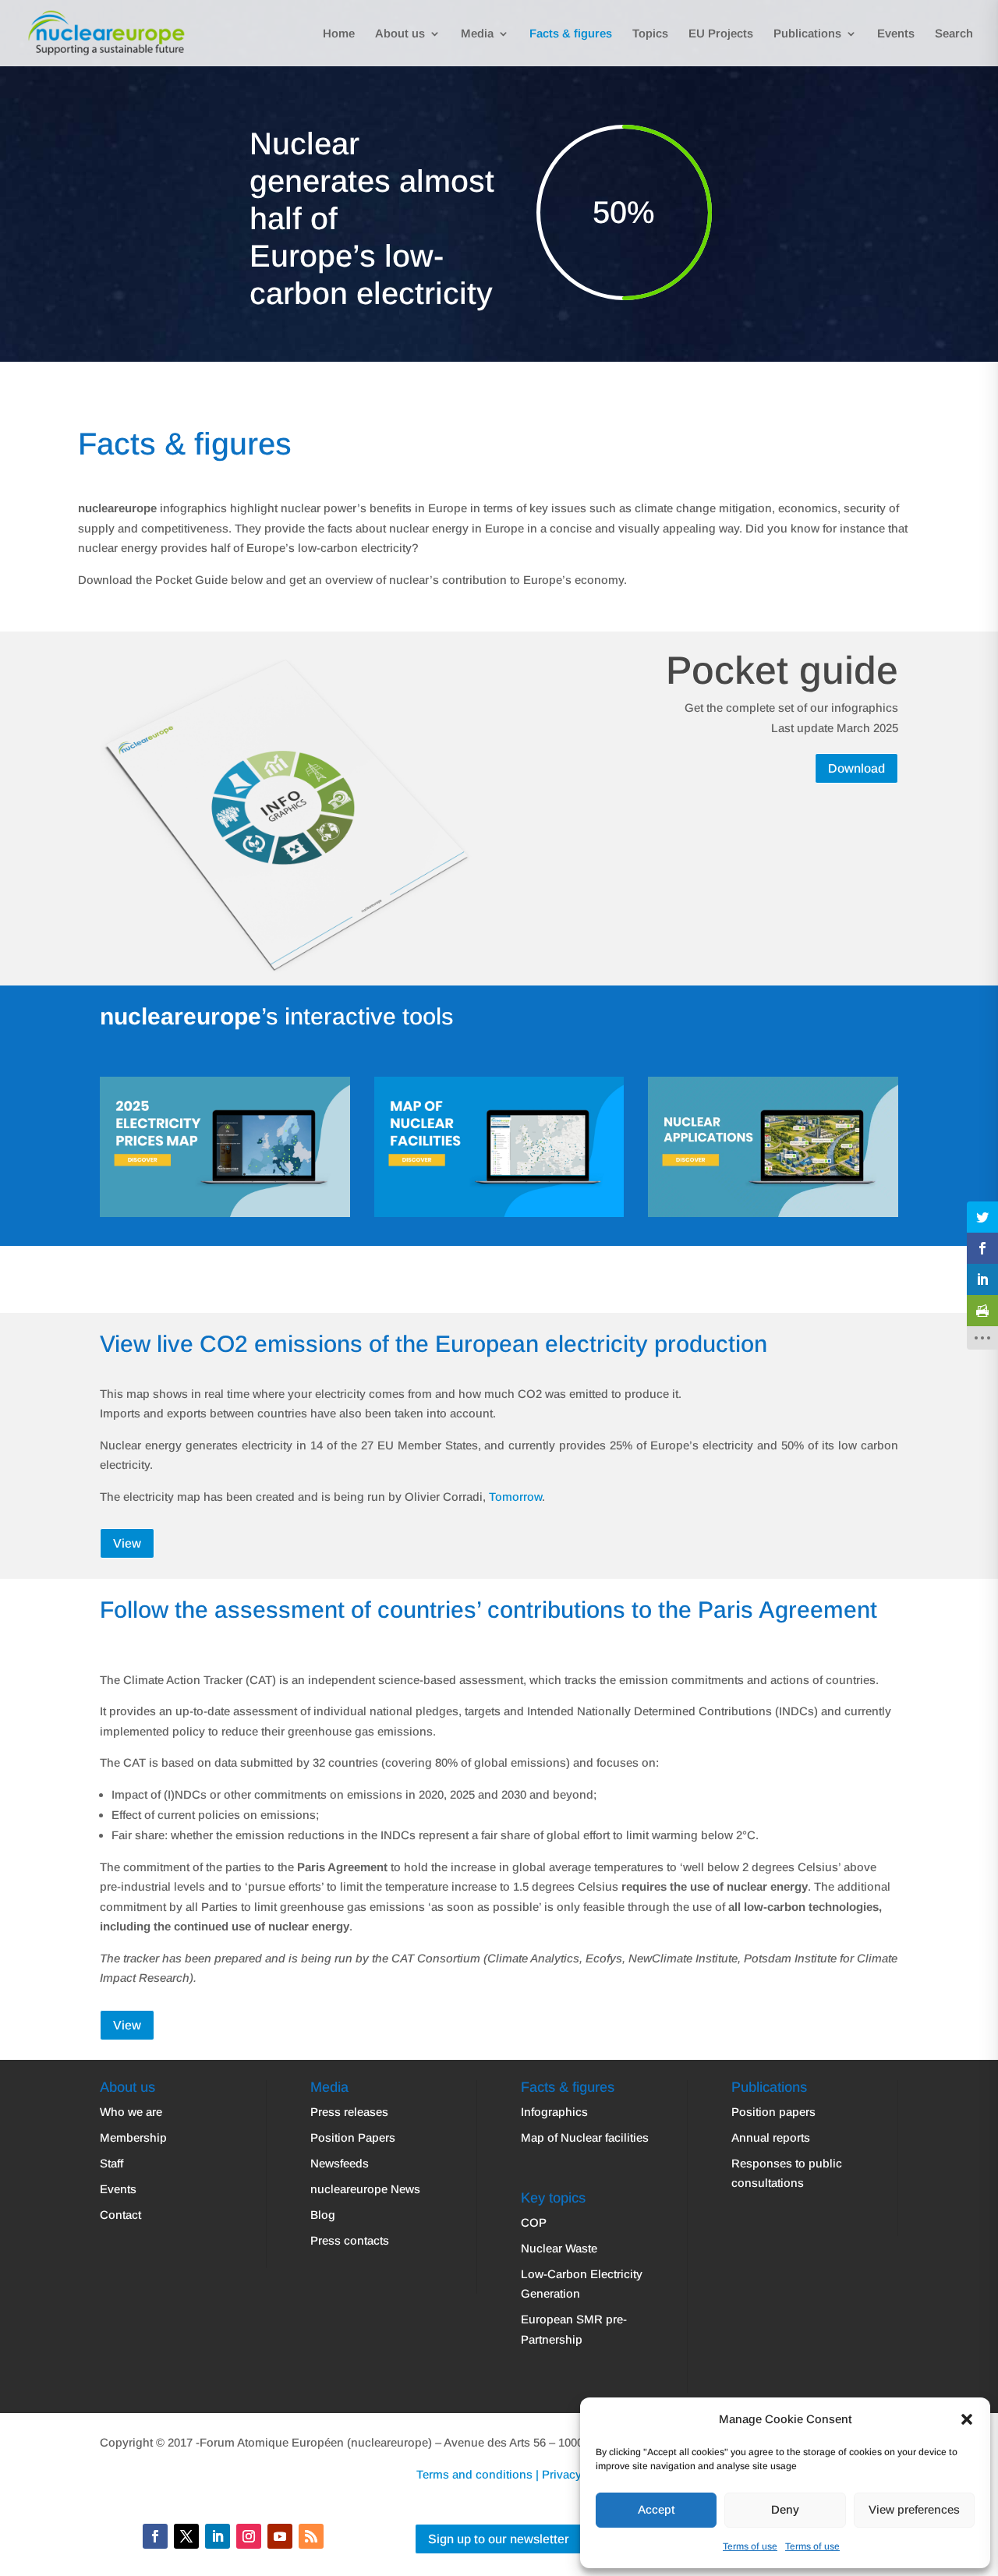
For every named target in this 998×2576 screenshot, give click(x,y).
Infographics (554, 2111)
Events (896, 34)
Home (339, 34)
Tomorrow (515, 1496)
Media (477, 34)
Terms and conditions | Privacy (499, 2474)
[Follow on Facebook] (155, 2536)
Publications (807, 34)
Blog (322, 2214)
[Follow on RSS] (311, 2536)
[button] (967, 2419)
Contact (120, 2214)
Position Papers (352, 2137)
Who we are (131, 2111)
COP (534, 2222)
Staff (111, 2163)
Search (954, 34)
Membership (133, 2137)
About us (400, 34)
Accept (656, 2509)
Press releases (349, 2111)
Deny (785, 2509)
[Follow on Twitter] (186, 2536)
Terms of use (750, 2546)
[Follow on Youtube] (279, 2536)
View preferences (914, 2509)
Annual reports (770, 2137)
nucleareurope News (365, 2189)
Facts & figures (570, 34)
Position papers (773, 2111)
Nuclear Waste (559, 2248)
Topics (650, 34)
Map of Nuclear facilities (585, 2137)
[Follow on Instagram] (248, 2536)
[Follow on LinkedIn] (217, 2536)
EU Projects (720, 34)
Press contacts (349, 2240)
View (127, 1543)
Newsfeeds (339, 2163)
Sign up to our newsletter (498, 2539)
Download (856, 768)
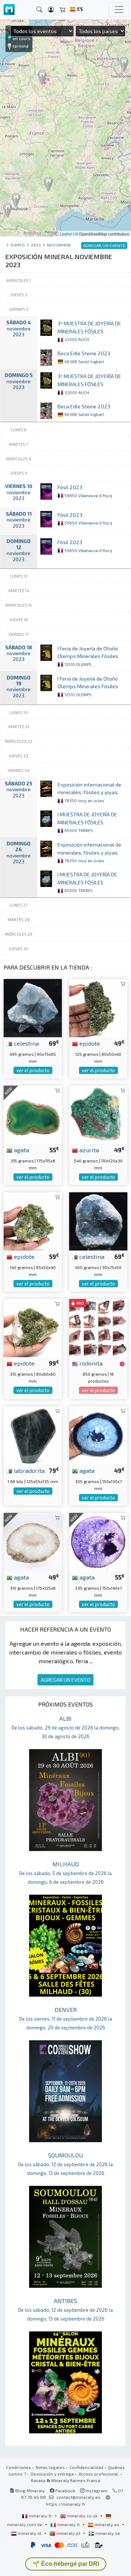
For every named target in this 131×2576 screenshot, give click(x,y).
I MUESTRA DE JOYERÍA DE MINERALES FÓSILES (87, 822)
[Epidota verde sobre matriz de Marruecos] (33, 1327)
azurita (88, 1149)
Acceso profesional (99, 2473)
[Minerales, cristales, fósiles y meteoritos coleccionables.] (9, 9)
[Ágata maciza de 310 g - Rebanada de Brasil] (33, 1541)
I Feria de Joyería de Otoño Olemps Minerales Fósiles (87, 656)
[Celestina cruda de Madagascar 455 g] (98, 1220)
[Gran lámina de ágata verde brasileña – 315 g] (33, 1113)
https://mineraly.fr (66, 2503)
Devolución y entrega (52, 2473)
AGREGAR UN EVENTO (65, 1680)
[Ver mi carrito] (62, 9)
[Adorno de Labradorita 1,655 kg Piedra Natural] (33, 1434)
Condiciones (18, 2467)
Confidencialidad (86, 2467)
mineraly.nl (30, 2533)
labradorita (28, 1470)
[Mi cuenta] (51, 9)
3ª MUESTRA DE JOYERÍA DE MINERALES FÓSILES (89, 331)
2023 (36, 244)
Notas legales (50, 2467)
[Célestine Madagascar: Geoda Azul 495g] (33, 1007)
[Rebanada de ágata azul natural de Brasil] (98, 1434)
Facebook (64, 2490)
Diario (18, 244)
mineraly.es (107, 2524)
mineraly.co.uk (82, 2515)
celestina (25, 1043)
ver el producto (32, 1070)
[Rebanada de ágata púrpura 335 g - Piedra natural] (98, 1541)
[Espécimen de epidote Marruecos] (98, 1007)
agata (20, 1149)
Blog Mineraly (29, 2490)
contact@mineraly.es (78, 2497)
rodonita (90, 1363)
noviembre (59, 244)
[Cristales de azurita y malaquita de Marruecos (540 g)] (98, 1113)
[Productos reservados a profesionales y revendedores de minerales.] (122, 1364)
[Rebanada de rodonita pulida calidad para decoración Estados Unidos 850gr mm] (98, 1327)
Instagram (95, 2490)
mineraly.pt (68, 2533)
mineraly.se (107, 2533)
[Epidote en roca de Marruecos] (33, 1220)
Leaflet (66, 234)
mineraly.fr (40, 2515)
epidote (89, 1043)
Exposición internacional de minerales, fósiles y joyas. (89, 792)
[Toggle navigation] (119, 9)
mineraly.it (68, 2524)
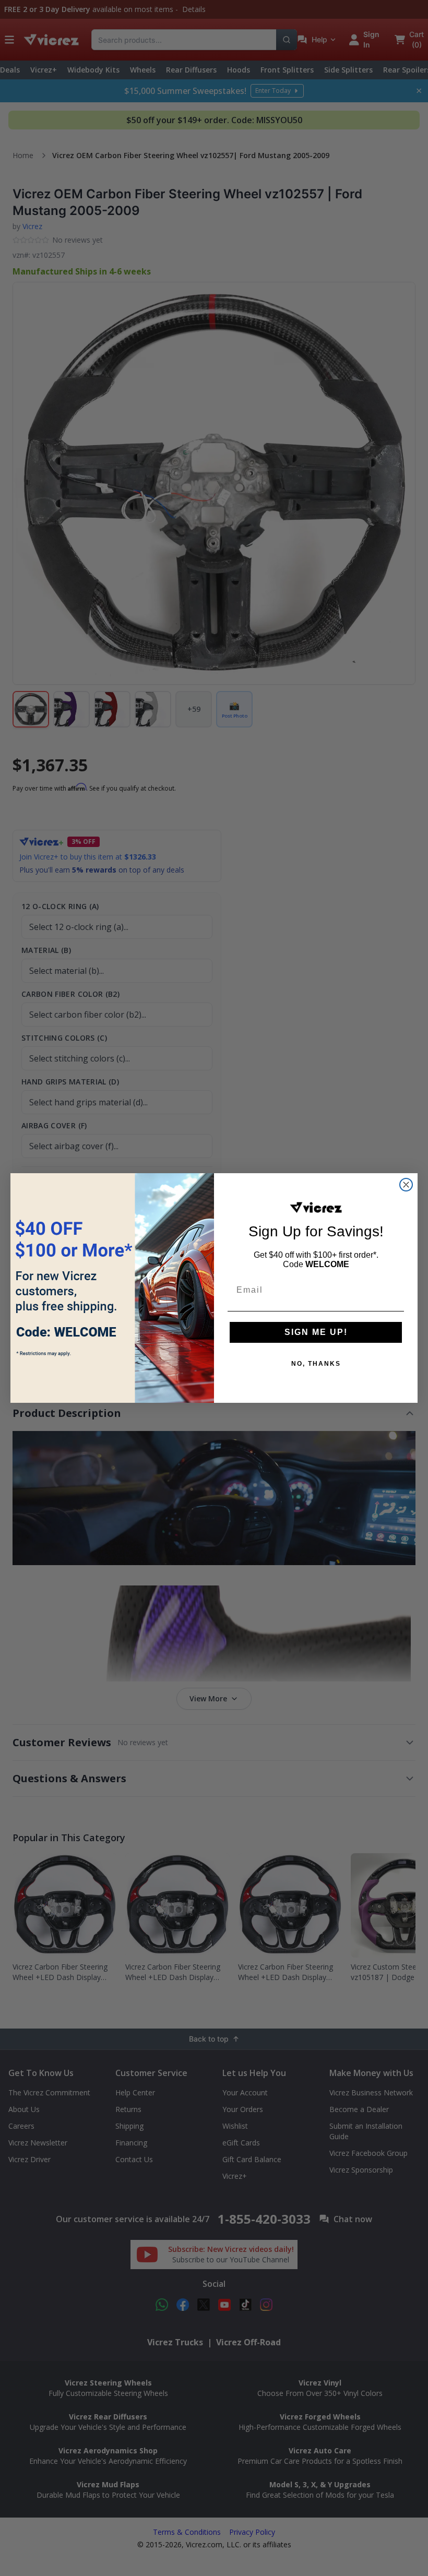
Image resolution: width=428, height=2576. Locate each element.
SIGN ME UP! (316, 1332)
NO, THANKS (316, 1363)
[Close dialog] (406, 1184)
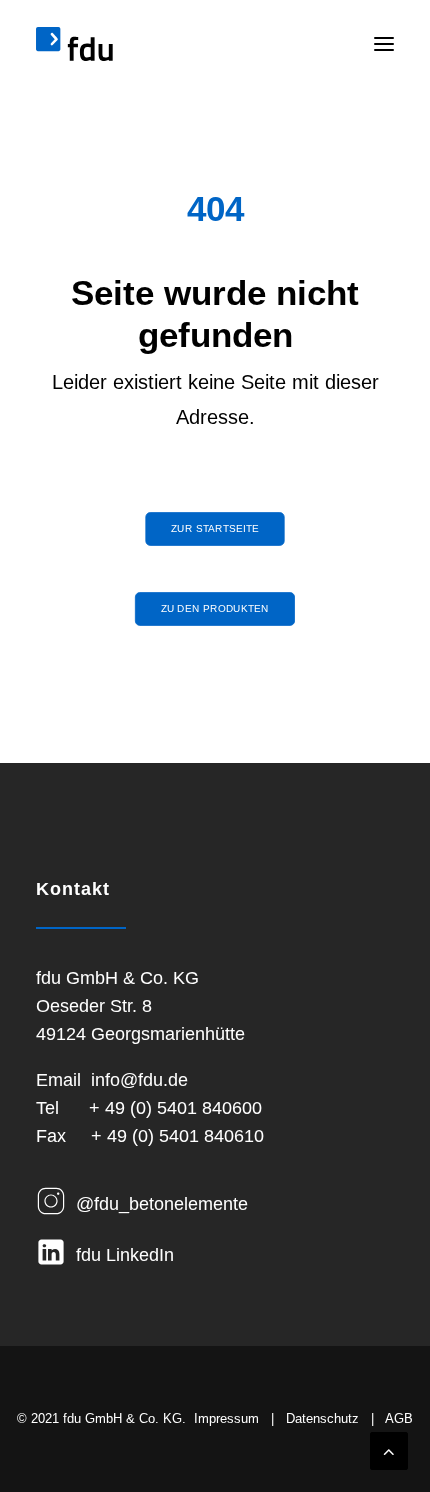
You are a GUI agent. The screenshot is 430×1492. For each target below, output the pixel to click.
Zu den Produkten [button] (215, 608)
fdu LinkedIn (125, 1255)
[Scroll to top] (389, 1450)
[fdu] (74, 44)
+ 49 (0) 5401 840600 (175, 1108)
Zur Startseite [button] (215, 528)
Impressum (226, 1418)
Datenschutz (322, 1418)
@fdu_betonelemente (162, 1204)
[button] (384, 44)
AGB (399, 1418)
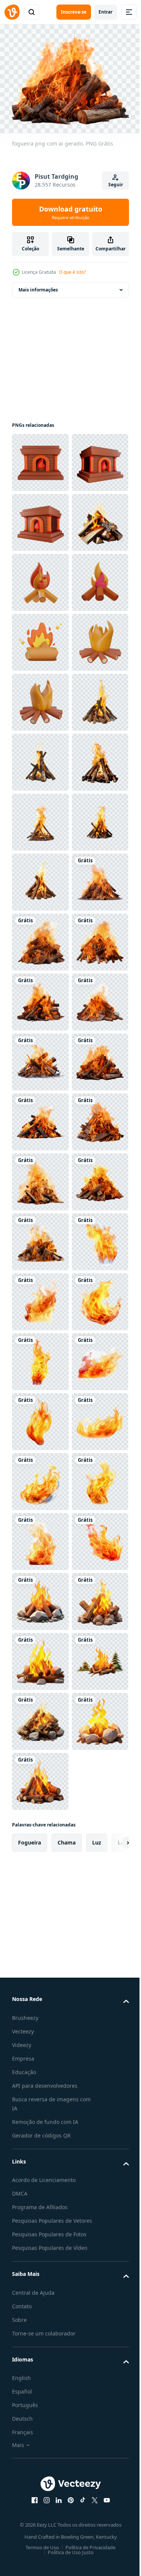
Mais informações (38, 285)
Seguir (115, 184)
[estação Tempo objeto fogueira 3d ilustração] (40, 698)
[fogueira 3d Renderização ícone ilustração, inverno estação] (40, 877)
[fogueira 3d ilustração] (40, 758)
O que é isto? (72, 272)
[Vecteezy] (12, 12)
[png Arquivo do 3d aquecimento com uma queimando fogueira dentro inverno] (40, 458)
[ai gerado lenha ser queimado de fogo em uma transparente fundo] (40, 638)
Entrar (105, 12)
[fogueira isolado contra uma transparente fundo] (40, 997)
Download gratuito (70, 212)
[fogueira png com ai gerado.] (40, 1357)
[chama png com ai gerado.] (40, 2077)
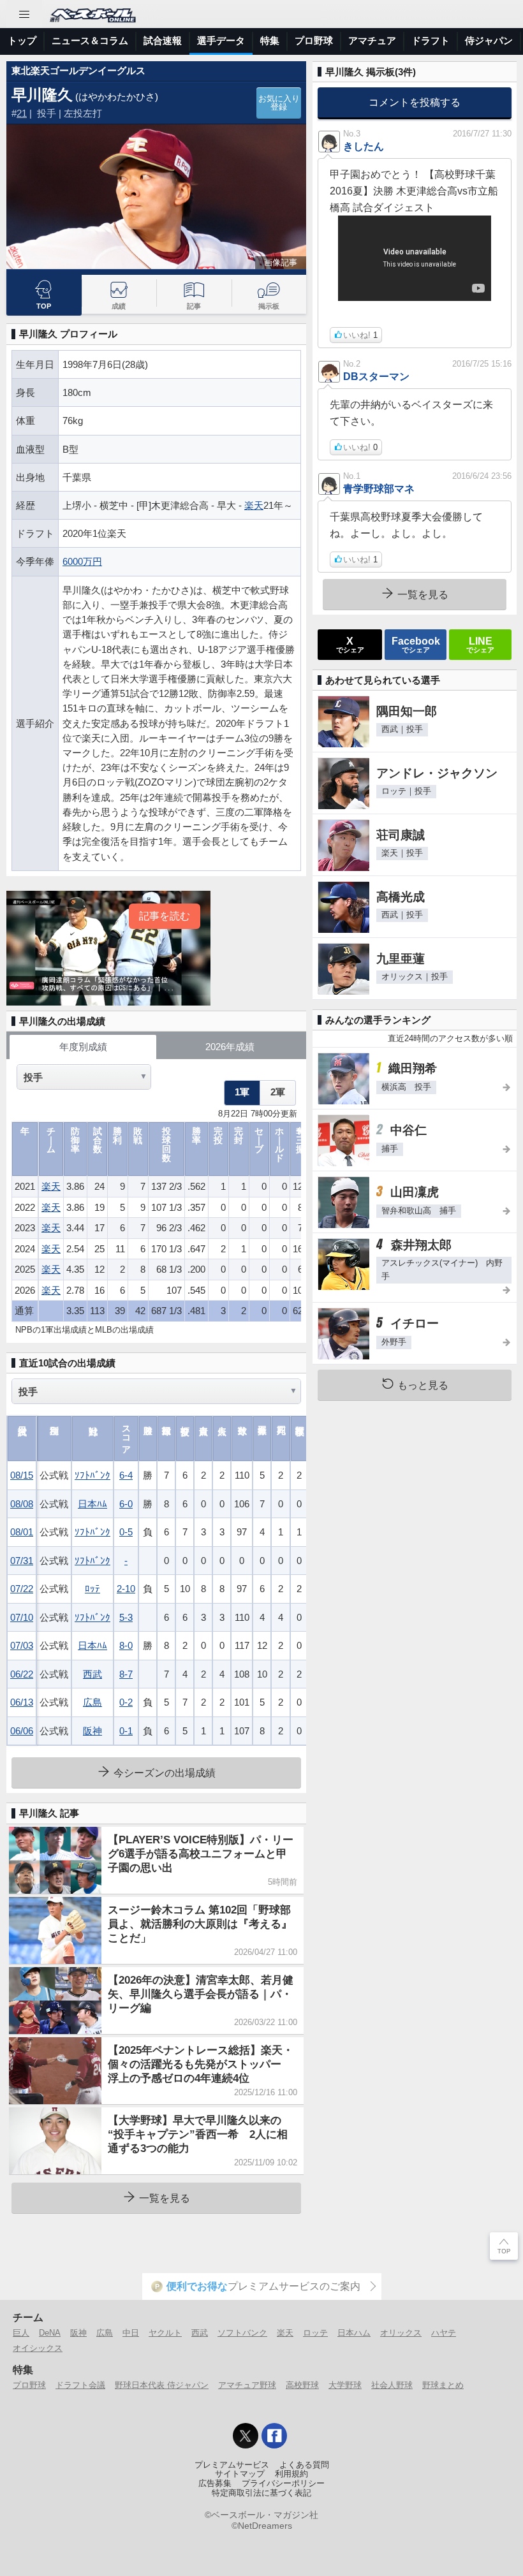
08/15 (21, 1475)
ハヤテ (443, 2333)
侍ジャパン (489, 40)
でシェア (350, 644)
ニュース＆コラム (90, 40)
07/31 (21, 1560)
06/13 (21, 1702)
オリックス (401, 2333)
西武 (92, 1674)
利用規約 (291, 2474)
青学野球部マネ (379, 488)
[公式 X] (245, 2435)
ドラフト (430, 40)
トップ (22, 40)
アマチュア (372, 40)
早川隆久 (42, 94)
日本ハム (354, 2333)
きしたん (363, 146)
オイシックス (38, 2348)
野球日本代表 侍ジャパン (162, 2385)
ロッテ (315, 2333)
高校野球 (302, 2385)
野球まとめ (443, 2385)
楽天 (253, 505)
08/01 (21, 1531)
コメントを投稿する (414, 102)
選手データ (221, 40)
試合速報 (163, 40)
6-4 (126, 1475)
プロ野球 (314, 40)
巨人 (21, 2333)
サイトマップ (240, 2474)
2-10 (126, 1588)
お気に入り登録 (279, 103)
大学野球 (345, 2385)
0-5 (126, 1531)
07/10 (21, 1617)
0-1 (126, 1730)
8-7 (126, 1674)
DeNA (50, 2333)
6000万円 (82, 561)
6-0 (126, 1503)
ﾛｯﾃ (92, 1588)
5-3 (126, 1617)
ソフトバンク (242, 2333)
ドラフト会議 (80, 2385)
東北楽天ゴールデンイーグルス (78, 70)
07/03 (21, 1645)
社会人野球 (392, 2385)
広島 (92, 1702)
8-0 (126, 1645)
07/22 (21, 1588)
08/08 (21, 1503)
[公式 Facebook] (274, 2435)
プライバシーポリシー (283, 2483)
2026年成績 (229, 1046)
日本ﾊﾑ (92, 1503)
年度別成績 (83, 1046)
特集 (269, 40)
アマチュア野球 (247, 2385)
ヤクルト (165, 2333)
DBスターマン (376, 376)
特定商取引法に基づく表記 (261, 2493)
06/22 (21, 1674)
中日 (130, 2333)
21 (22, 113)
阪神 (92, 1730)
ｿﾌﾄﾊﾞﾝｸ (92, 1475)
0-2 (126, 1702)
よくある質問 (304, 2465)
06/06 (21, 1730)
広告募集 (215, 2483)
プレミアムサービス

=======

REQUIREMENT: Across all the records, find the lines containing the word "gerado" and reproduce each one.

TASK SOLUTION:
[ai gerado lenha ser queimado de fogo em uma transparente fundo] (40, 638)
[fogueira png com ai gerado.] (40, 1357)
[chama png com ai gerado.] (40, 2077)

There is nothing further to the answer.